Briefe an Susanne                                                                   Kommentar

 

178. Gerhard E.                                                Schwarzenborn, 12.3.67

An diesem Wochenende sitzt Dein armer Soldat wieder völlig ratlos herum. Meine Mutter wird Dir ja schon erzählt haben, was passiert ist.

Ich fuhr also Sonntag von Ohligs nach Köln und hatte schon im Zug starke Rückenschmerzen. Als ich in Köln auf meinen Zug wartete, es war etwa 19.00 Uhr, wurden die Schmerzen unerträglich, ich bekam weiche Knie und fiel um, zum Glück dem Fahrdienstleiter genau in die Arme. Er und andere Reisende setzen mich auf eine Bank und telefonierten das DRK an. Nach wenigen Minuten war schon eine Schwester zur Stelle. Ich sagte ihr, daß ich Soldat sei und sie rief eine Kaserne des schweren Pionierbataillions 763 in Köln-Longerich an. Nach etwa einer Stunde kam der dortige Truppenarzt mit einem Wagen an. Er und ein Gefreiter trugen mich auf einer Bahre in den Wagen und fuhren dann in die Kaserne. Als der Arzt meinen Rücken sah, sagte er entsetzt: „Und so was kommt durch die Musterung!“ Ich blieb im dortigen San-Bereich bis Dienstag Mittag; das war alles etwas umständlich, da ich keinen Schlafanzug, kein Handtuch, kein Essbesteck und keine Essensmarken bei mir hatte. Nun, ein Handtuch und etwas zu essen habe ich doch noch bekommen. Am Dienstag wurde ich entlassen und fuhr zum Hauptbahnhof. Da aber der Zug um 19.22 Uhr die einzige Verbindung war, rief ich in Schwarzenborn an, damit man mir einen Wagen nach Treysa schickte, der mich ins Lager bringen sollte, denn der Bus fährt nur Sonntags. Ich irrte den Nachmittag in Köln umher und traf fahrplanmäßig in Treysa ein, wo ein Jeep mich erwartete.

Am anderen Morgen ging ich gleich zu unserem Arzt, der mich sofort zum Facharzt für innere Krankheiten nach Gießen überwies.

Am Donnerstag fuhr ich nach Gießen und wurde untersucht. Einen Befund habe ich noch nicht erhalten, da man vergessen hatte, mir einige Unterlagen mitzugeben. Am Mittwoch bin ich wieder nach dort bestellt. Vorher kann ich nicht sagen, was mit mir eigentlich los ist.

Da ich auf keinen Fall OA bleiben kann, ist mein größter Wunsch natürlich, ganz von der BW entlassen zu werden. Vermutlich werde ich aber 18 Monate als Wehrpflichtiger in irgendeiner Schreibstube dienen müssen.
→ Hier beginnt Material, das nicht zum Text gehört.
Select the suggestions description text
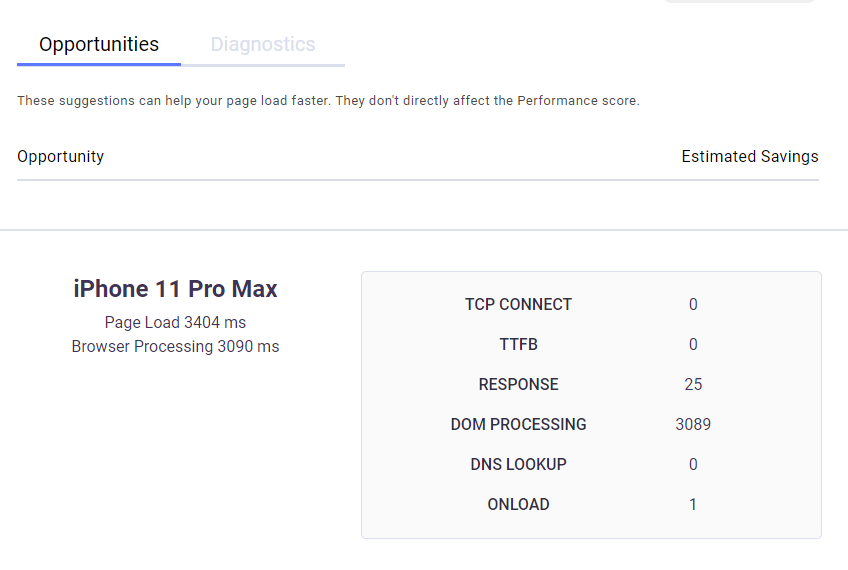The image size is (848, 570). click(x=328, y=101)
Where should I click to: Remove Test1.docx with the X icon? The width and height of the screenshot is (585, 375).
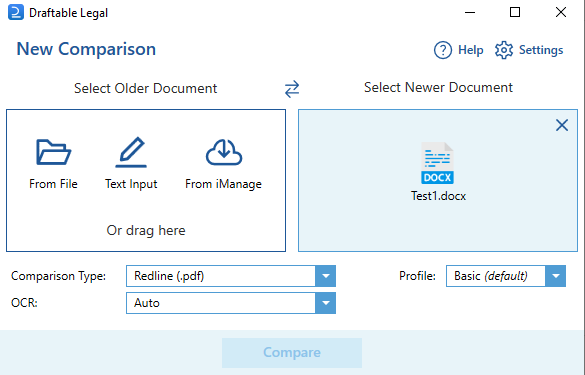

Du kannst Dir vorstellen, daß diese Aussicht meine Stimmung nicht gerade hebt.

Hoffentlich macht Dir Deine neue Arbeit jetzt Spaß. Es ist bestimmt eine Umstellung für Dich, von der Schule plötzlich im Berufsleben zu stehen.

Ob ich Ostern nach Solingen komme, ist seht ungewiß, da alle Rekruten in den neuen Stammeinheiten sehr wahrscheinlich gleich über Ostern Dienst machen müssen. Noch eine Möglichkeit für mich wäre, als vom Außendienst befreit nach Köln zur Bundeswehrverwaltung zu kommen. Aber ich muß erst den ärztlichen Befund abwarten.

Ich war am Wochenende wieder einmal ganz allein hier. Das ist unerträglich, weil man einfach zu viel Zeit zum Nachdenken hat.

Im nächsten Brief weiß ich bestimmt schon mehr und kann Dir genau berichten, was werden soll.

Vielleicht kannst Du mich am nächsten Sonntag unter der Nummer 05686 211 Apparat 89 anrufen, so etwa um 10.00 Uhr. Ich würde mich sehr freuen.

Viele liebe Grüße und tausend Küsse von Deinem Gerhard.